Copyright ©The Author(s) 2021. Published by Baishideng Publishing Group Inc. All rights reserved.
World J Stem Cells. Jan 26, 2021; 13(1): 30-48
Published online Jan 26, 2021. doi: 10.4252/wjsc.v13.i1.30
Adipose-derived stem cells: Pathophysiologic implications vs therapeutic potential in systemic sclerosis
Irene Rosa, Eloisa Romano, Bianca Saveria Fioretto, Marco Matucci-Cerinic, Mirko Manetti
Irene Rosa, Mirko Manetti, Department of Experimental and Clinical Medicine, Section of Anatomy and Histology, University of Florence, Florence 50134, Italy
Eloisa Romano, Bianca Saveria Fioretto, Marco Matucci-Cerinic, Department of Experimental and Clinical Medicine, Division of Rheumatology, University of Florence, Florence 50134, Italy
Author contributions: Rosa I and Romano E contributed equally to this work; Rosa I and Romano E wrote the paper; Fioretto BS prepared the figures and tables; Matucci-Cerinic M edited the paper; Manetti M coordinated the writing of the paper and edited the paper; all authors have read and approve the final manuscript.
Conflict-of-interest statement: Authors of this manuscript have no conflicts of interest to disclose.
Open-Access: This article is an open-access article that was selected by an in-house editor and fully peer-reviewed by external reviewers. It is distributed in accordance with the Creative Commons Attribution NonCommercial (CC BY-NC 4.0) license, which permits others to distribute, remix, adapt, build upon this work non-commercially, and license their derivative works on different terms, provided the original work is properly cited and the use is non-commercial. See:
Corresponding author: Mirko Manetti, PhD, Assistant Professor, Department of Experimental and Clinical Medicine, Section of Anatomy and Histology, University of Florence, Largo Brambilla 3, Florence 50134, Italy.
Received: July 8, 2020
Peer-review started: July 8, 2020
First decision: December 1, 2020
Revised: December 4, 2020
Accepted: December 11, 2020
Article in press: December 11, 2020
Published online: January 26, 2021

Adipose-derived stem cells (ADSCs) residing in the stromal vascular fraction (SVF) of white adipose tissue are recently emerging as an alternative tool for stem cell-based therapy in systemic sclerosis (SSc), a complex connective tissue disorder affecting the skin and internal organs with fibrotic and vascular lesions. Several preclinical and clinical studies have reported promising therapeutic effects of fat grafting and autologous SVF/ADSC-based local treatment for facial and hand cutaneous manifestations of SSc patients. However, currently available data indicate that ADSCs may represent a double-edged sword in SSc, as they may exhibit a pro-fibrotic and anti-adipogenic phenotype, possibly behaving as an additional pathogenic source of pro-fibrotic myofibroblasts through the adipocyte-to-myofibroblast transition process. Thus, in the perspective of a larger employ of SSc-ADSCs for further therapeutic applications, it is important to definitely unravel whether these cells present a comparable phenotype and similar immunosuppressive, anti-inflammatory, anti-fibrotic and pro-angiogenic properties in respect to healthy ADSCs. In light of the dual role that ADSCs seem to play in SSc, this review will provide a summary of the most recent insights into the preclinical and clinical studies employing SVF and ADSCs for the treatment of the disease and, at the same time, will focus on the main findings highlighting the possible involvement of these stem cells in SSc-related fibrosis pathogenesis.

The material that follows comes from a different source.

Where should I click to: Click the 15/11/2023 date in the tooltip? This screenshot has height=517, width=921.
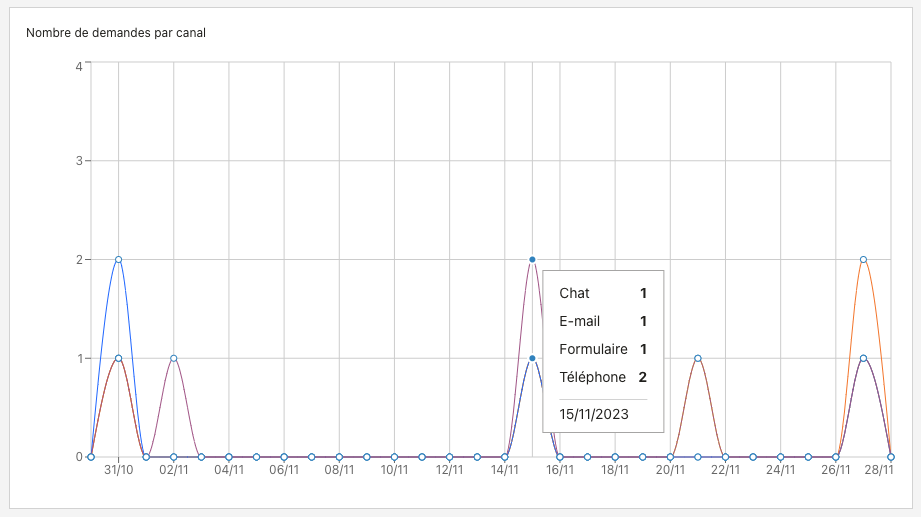click(594, 414)
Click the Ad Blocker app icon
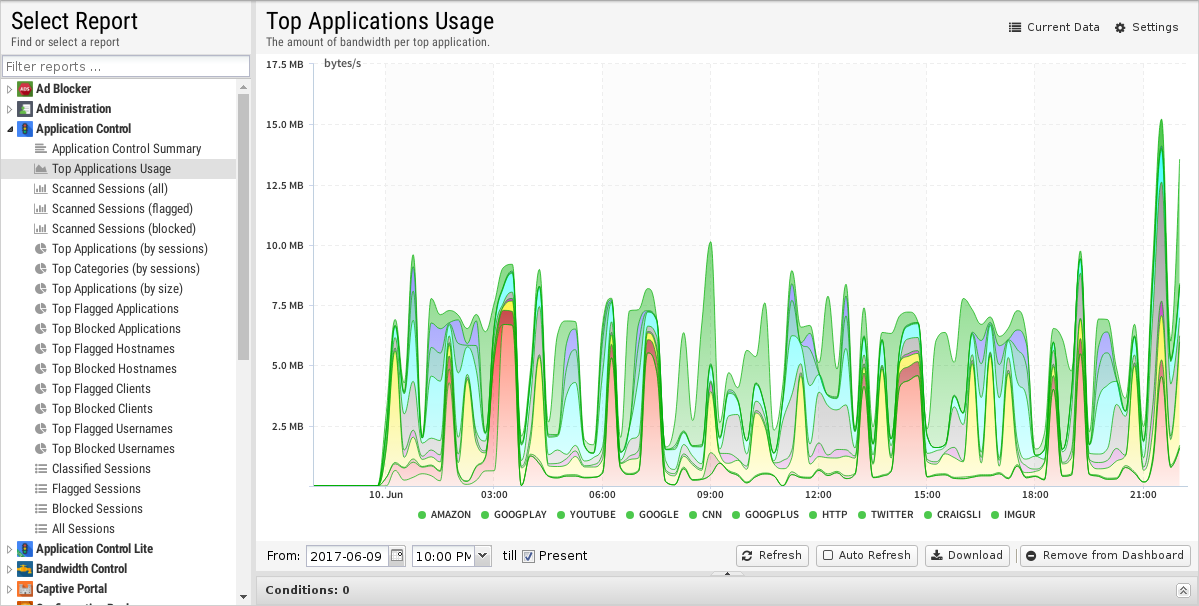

Keywords: Systemic sclerosis, Adipose-derived stromal vascular fraction, Adipose-derived stem cells, Therapeutic approaches, Pathogenesis, Adipocyte-to-myofibroblast transition

Core Tip: Adipose-derived stem cells (ADSCs) represent a promising cell source for cell-based therapy in the treatment of systemic sclerosis (SSc), but at the same time, they may be involved in the disease pathogenesis. In this review, the current status of fat grafting and autologous stromal vascular fraction/ADSC-based therapeutic applications as well as SSc-ADSC functional characterization and possible implication in disease-related fibrosis are discussed.